INPUT –
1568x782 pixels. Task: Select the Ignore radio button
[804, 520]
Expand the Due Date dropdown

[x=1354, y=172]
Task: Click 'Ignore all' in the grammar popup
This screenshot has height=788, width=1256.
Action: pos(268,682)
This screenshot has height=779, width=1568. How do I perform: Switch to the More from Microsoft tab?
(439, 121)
--
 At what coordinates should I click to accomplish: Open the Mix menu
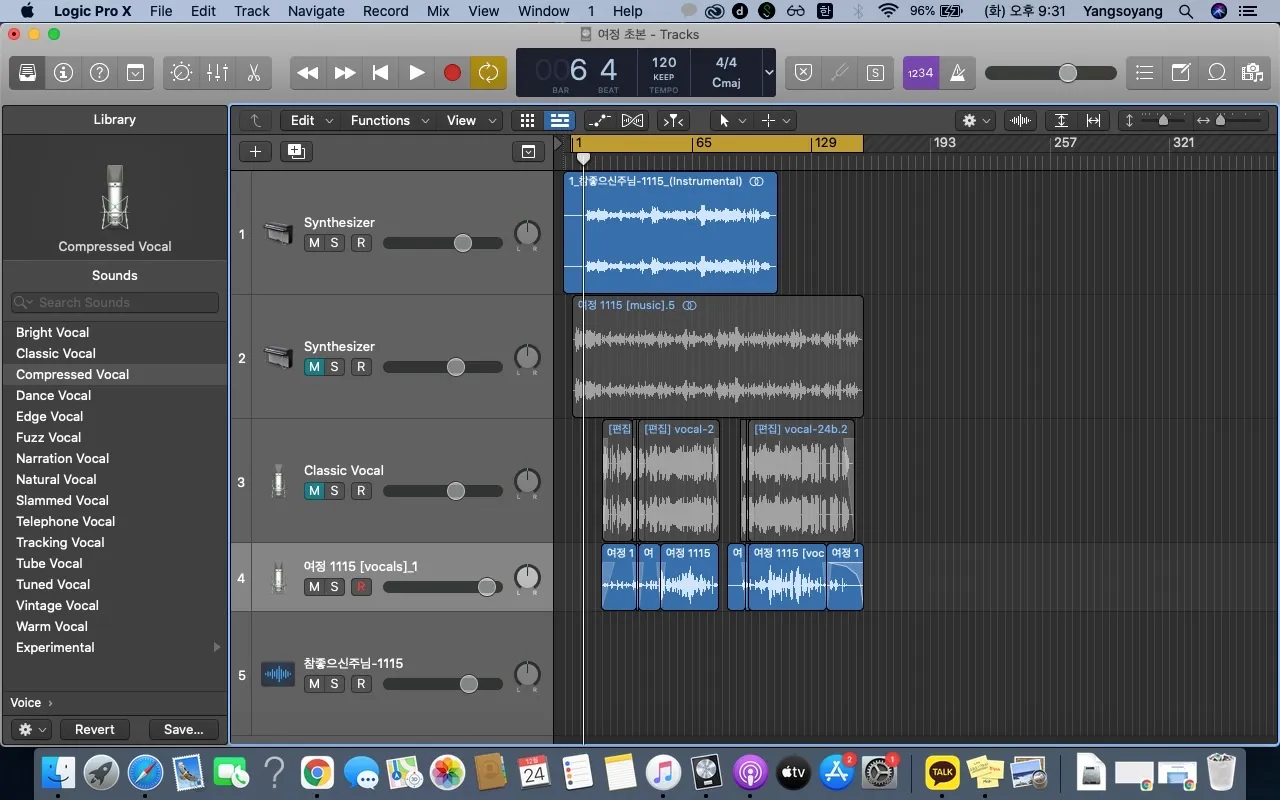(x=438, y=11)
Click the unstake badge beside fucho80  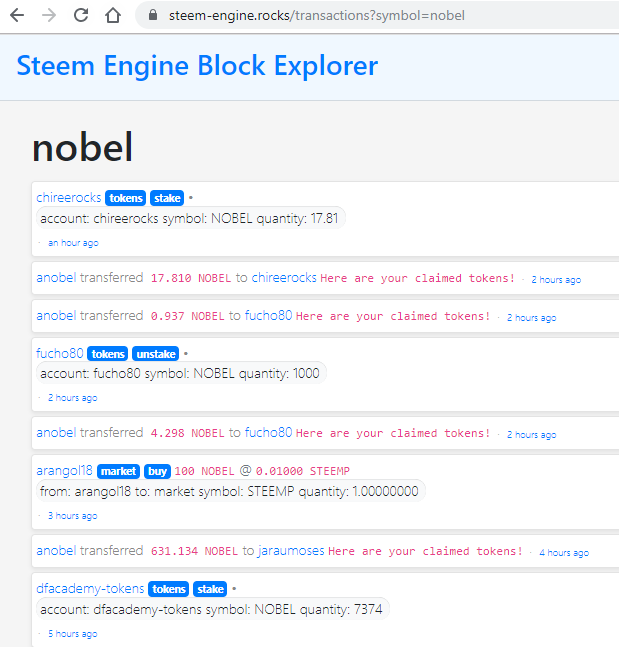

SET PROBLEM – Could you give the data between the lines holding "At what coordinates" and "Click the unstake badge beside fucho80", inclusive, again with "Mix menu" swapped for "Edit menu", everything else unchanged and the pictures left out?

THE RESPONSE –
 At what coordinates should I click to accomplish: Open the Edit menu
(x=438, y=11)
Click the unstake badge beside fucho80  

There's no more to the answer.